(ARBEITSAUFTRAG): Tauschen Sie im Text über Skin Picking „Narbenbildung“ gegen „Vernarbung“ aus, und geben Sie den Abschnitt von „Das wiederholte Aufreißen“ bis „(sog. Ulcus) bilden.“ mit dieser Änderung wieder.

··· TEXT ZUR ANALYSE ···

Gesundheitliche Auswirkungen

Das wiederholte Aufreißen von Wunden führt häufig zu Entzündungen, immer stärkeren größeren Verletzungen und letztlich zur Narbenbildung. Durch Einreißen oder Abreißen von Hornhaut oder Bohren in der Haut können tiefer liegende Hautschichten geschädigt werden. Daraus können sich tief liegende Defekte oder Hautgeschwüre (sog. Ulcus) bilden.

Auf den menschlichen Händen tummeln sich aller Regel unzählige verschiedene Bakterien und Keime. Hierbei können auch gefährlichere Erreger dabei sein, beispielsweise Darmkeime (Enterokokken), Eiterkeime (wie Staphylococcus Aureus) oder Acinetobacter (sog. Krankenhauskeim), ein Erreger, der bei immungeschwächten Menschen Wundinfektionen verursachen kann. Da Betroffene eher “zwischendurch” und nicht unbedingt nach peniblem Händewaschen dem Drang nachgeben, die geschädigte Haut zu berühren oder weiter zu verletzen, können durch Skin Picking vermehrt Keime durch die geschädigte Hautbarriere in den Organismus eindringen. Das erhöht das Infektionsrisiko für Betroffene.

Behandlung

Mit dem Vorsatz, sich selbst zu beherrschen und die Haut in Ruhe zu lassen, ist es oft nicht getan. Vielmehr bedarf es einer fachgerechten Behandlung der Erkrankung. Es gibt Hinweise darauf, dass sowohl eine medikamentöse Behandlung als auch die kognitive Verhaltenstherapie die Symptome von Skin Picking wirksam reduzieren können. Eine Kombination der Behandlungsmethoden ist ebenfalls denkbar.

Psychotherapie

Psychotherapeutische Behandlungsansätze arbeiten unter anderem mit kognitiver Verhaltenstherapie – sie ist die Methode der Wahl. Die kognitive Verhaltenstherapie hilft Betroffenen zu verstehen, wie ihre Gedanken und Verhaltensmuster zusammenhängen, und wie sie das repetitive Verhalten reduzieren können. Betroffene lernen hierbei, wie sie ihre Gedanken bewusst derart ändern können, dass sie Auslösern oder ersten Anzeichen besser begegnen können. Zudem erlernen sie hierbei ein alternatives, funktionaleres Verhalten, auf welches sie in Auslöser-Situationen zurückgreifen können, ohne sich zu schaden. Dieses sog. Habit-Reversal-Training hat sich bei ähnlich gelagerten Zwangsstörungen bereits bewährt.

Medikamente

  • Zu einer erfolgreichen Behandlung der Skin Picking Disorder können Selektive Serotonin-Wiederaufnahmehemmer (Selective Serotonin Reuptake Inhibitor, SSRI) gehören, eine Klasse von Antidepressiva, die dazu beitragen, Zwangsgedanken und zwanghafte Verhaltensweisen zu reduzieren.

··· BEREITGESTELLTE EINTRÄGE ···

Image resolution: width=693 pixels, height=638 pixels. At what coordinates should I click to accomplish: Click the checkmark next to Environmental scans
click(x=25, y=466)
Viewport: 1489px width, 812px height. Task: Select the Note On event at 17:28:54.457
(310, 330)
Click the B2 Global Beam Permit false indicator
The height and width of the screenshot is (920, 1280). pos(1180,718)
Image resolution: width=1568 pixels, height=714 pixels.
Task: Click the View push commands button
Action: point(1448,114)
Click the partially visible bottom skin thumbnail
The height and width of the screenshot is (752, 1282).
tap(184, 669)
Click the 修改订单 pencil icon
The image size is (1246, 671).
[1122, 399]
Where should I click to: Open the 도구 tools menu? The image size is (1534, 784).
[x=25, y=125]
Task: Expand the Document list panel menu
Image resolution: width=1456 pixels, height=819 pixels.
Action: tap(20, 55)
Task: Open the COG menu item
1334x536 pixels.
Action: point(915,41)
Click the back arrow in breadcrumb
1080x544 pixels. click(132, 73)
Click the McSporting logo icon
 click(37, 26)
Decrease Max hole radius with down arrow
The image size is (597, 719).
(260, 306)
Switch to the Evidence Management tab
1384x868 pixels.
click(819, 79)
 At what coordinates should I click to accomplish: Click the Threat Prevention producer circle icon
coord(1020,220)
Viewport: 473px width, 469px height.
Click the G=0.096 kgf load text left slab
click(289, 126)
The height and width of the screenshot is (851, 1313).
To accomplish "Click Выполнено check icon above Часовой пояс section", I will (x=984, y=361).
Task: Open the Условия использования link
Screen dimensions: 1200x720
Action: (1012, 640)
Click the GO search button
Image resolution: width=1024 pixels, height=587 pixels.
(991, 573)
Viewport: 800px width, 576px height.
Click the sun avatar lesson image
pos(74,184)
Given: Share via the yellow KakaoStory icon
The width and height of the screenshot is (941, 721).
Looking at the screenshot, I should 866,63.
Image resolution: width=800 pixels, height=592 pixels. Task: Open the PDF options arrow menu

···

(ANTWORT):
Das wiederholte Aufreißen von Wunden führt häufig zu Entzündungen, immer stärkeren größeren Verletzungen und letztlich zur Vernarbung. Durch Einreißen oder Abreißen von Hornhaut oder Bohren in der Haut können tiefer liegende Hautschichten geschädigt werden. Daraus können sich tief liegende Defekte oder Hautgeschwüre (sog. Ulcus) bilden.